What is being asked » List every dimension that the passage about redesigning smartwatch dial interfaces assigns to its three design types.

Specific manipulation: First, screenshots were taken of the dial interfaces of the Apple Watch Series 5 and Samsung Galaxy watches. We then redesigned the original interface from three aspects: the symmetrical type, the complex type, and the screen shape. Each type contained two dimensions, of which, the symmetry type contained symmetric and asymmetric, the complexity type contains complex and simple, and the screen shape contains square and round. To accurately test our research, based on the symmetry type, the complexity type, and the screen shape type, we created eight combinations of smartwatch mobile interfaces. Each combination contained four interfaces, for a total of 32 interfaces. All interface images had the same size and pixels. In the process of the interface design, we regarded color, icon, layout, and other elements as a whole design, and we did not subdivide them. In this way, we highlighted the key parameters of this study, namely, symmetry-asymmetry, complexity-simplicity, and square-round. Figure 2 shows some samples of the stimuli in the smartwatch interface.

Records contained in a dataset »
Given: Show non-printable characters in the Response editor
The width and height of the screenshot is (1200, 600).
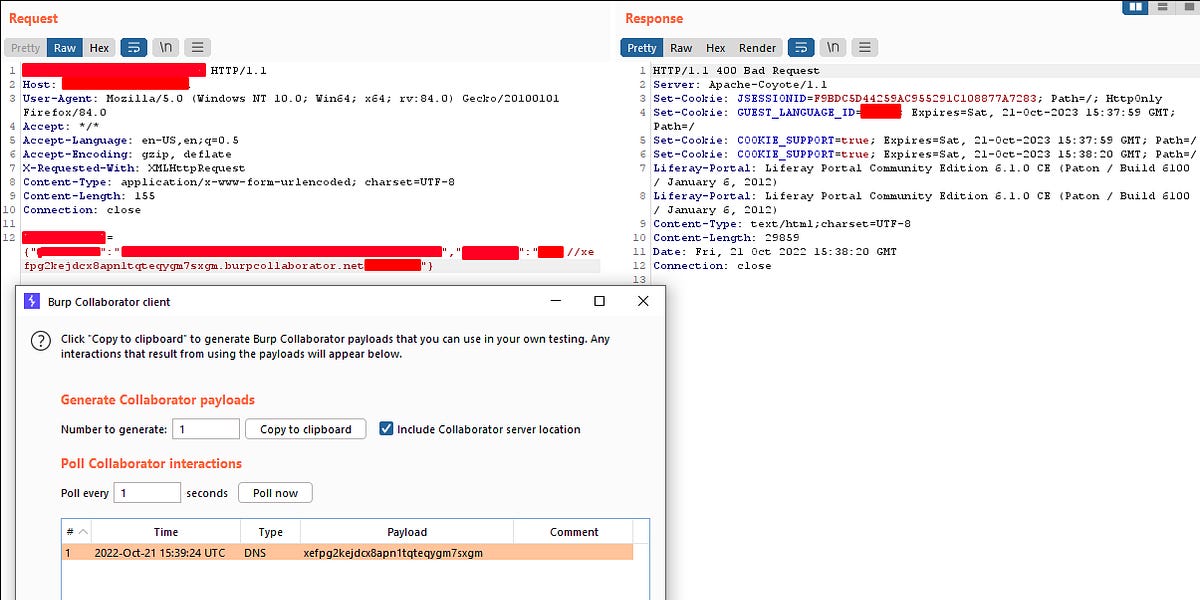Looking at the screenshot, I should pos(832,47).
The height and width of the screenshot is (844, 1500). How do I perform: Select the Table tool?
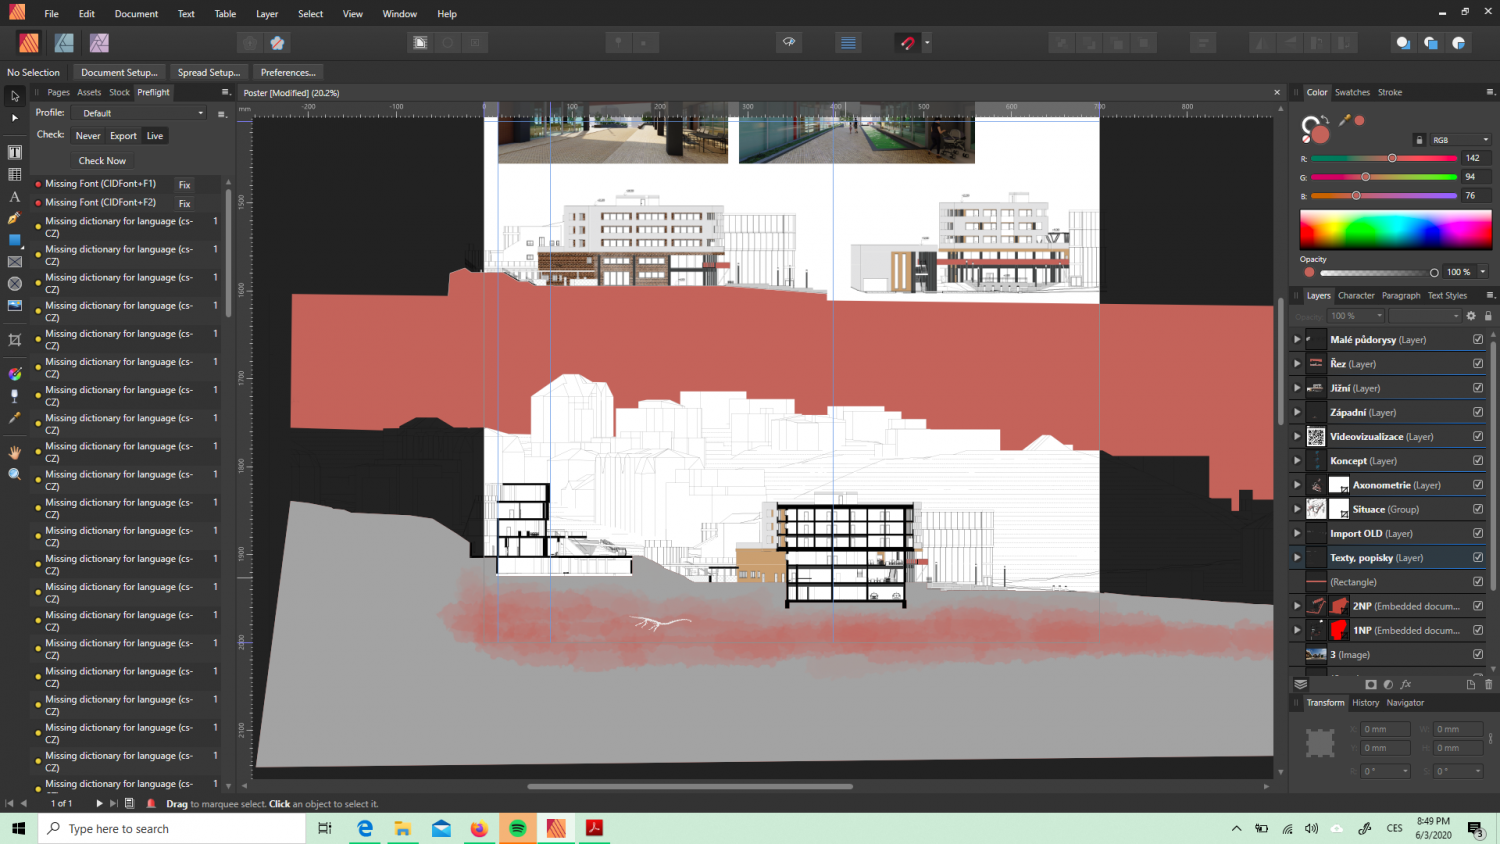[14, 174]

Response to the task » Symmetric, asymmetric, complex, simple, square, round